The perimeter of a rectangle garden is 104 ft. The length of the garden is 8 less than twice the width. What are the dimensions of the garden.
2 L + 2 w = 104
so L + w = 52 and L = (52-w)
L + 8 = 2 w
52 - w + 8 = 2 w
w = 30
L = 52 - 30 = 22
To find the dimensions of the garden, we need to set up a system of equations based on the given information.
Let's denote the width of the garden as 'w' and the length as 'l'.
From the given information, we have two equations:
1. The perimeter of a rectangle is given by the formula: P = 2(l + w)
Plugging in the given perimeter value of 104 ft, we get: 104 = 2(l + w)

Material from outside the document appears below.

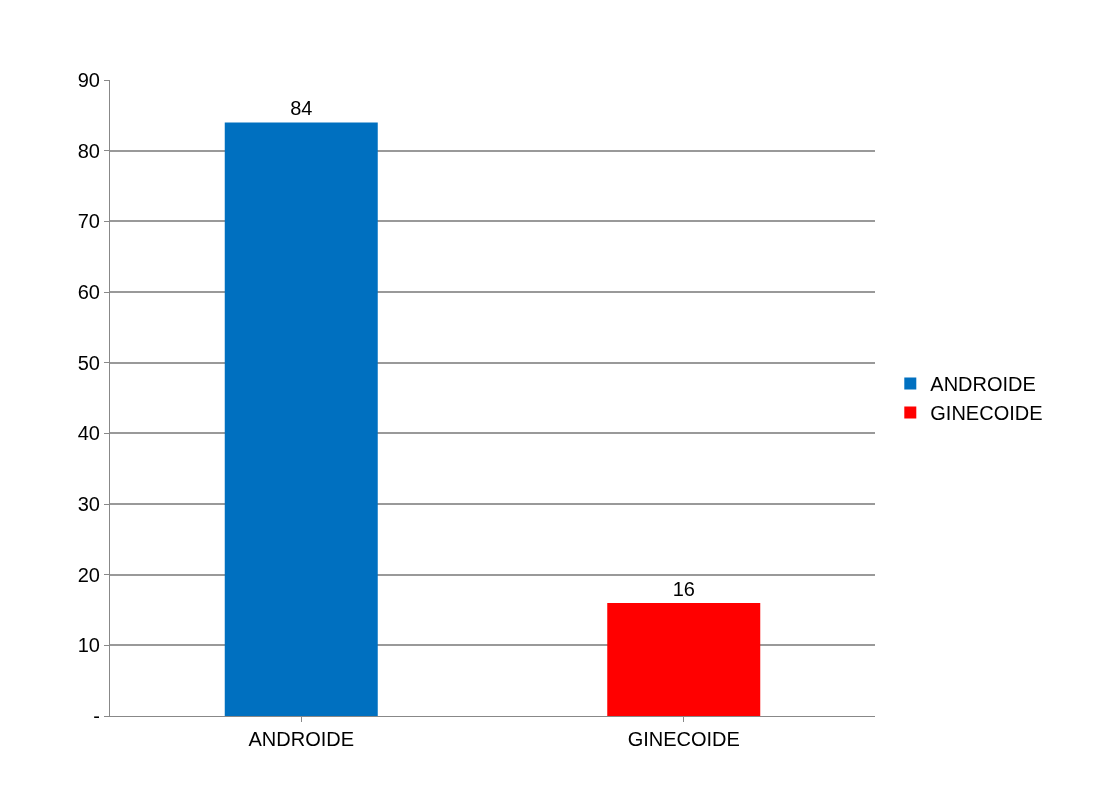  I want to click on y-tick-label: 20, so click(88, 574).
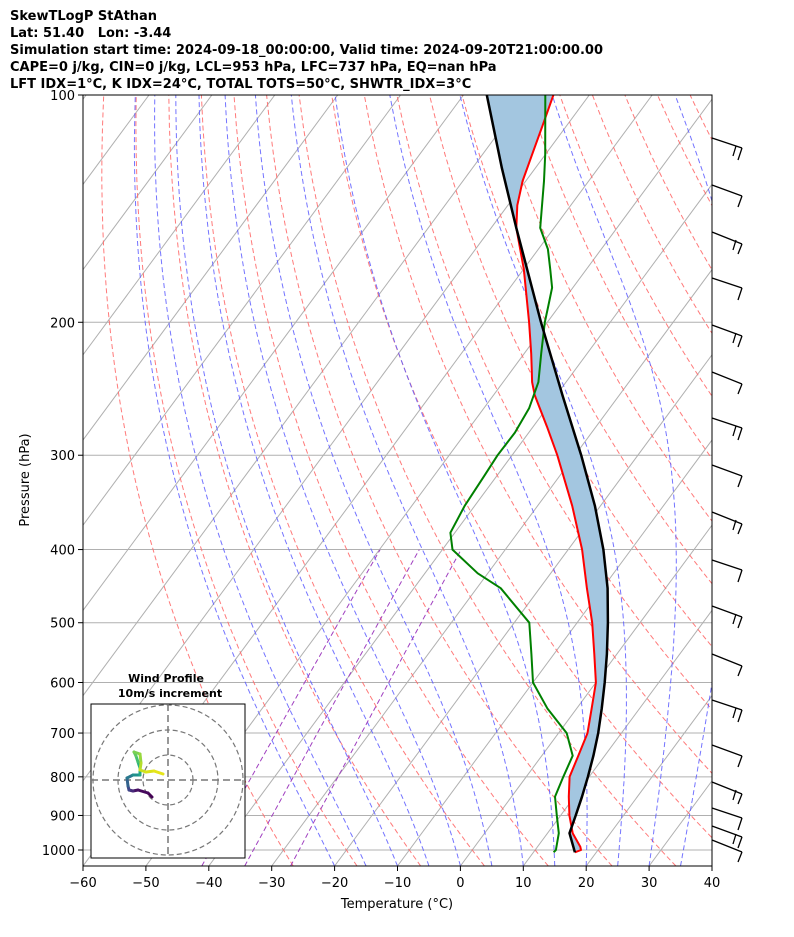 This screenshot has width=794, height=937. I want to click on x-tick-label: 0, so click(460, 884).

2. The length of the garden is 8 less than twice the width: l = 2w - 8
Now, we can solve this system of equations.
Let's substitute equation 2 into equation 1:
104 = 2(l + w)
104 = 2((2w - 8) + w)
104 = 2(3w - 8)
104 = 6w - 16
120 = 6w
w = 20
Now, substitute the value of w back into equation 2 to find l:
l = 2w - 8
l = 2(20) - 8
l = 40 - 8
l = 32
Therefore, the dimensions of the rectangle garden are width = 20 ft and length = 32 ft.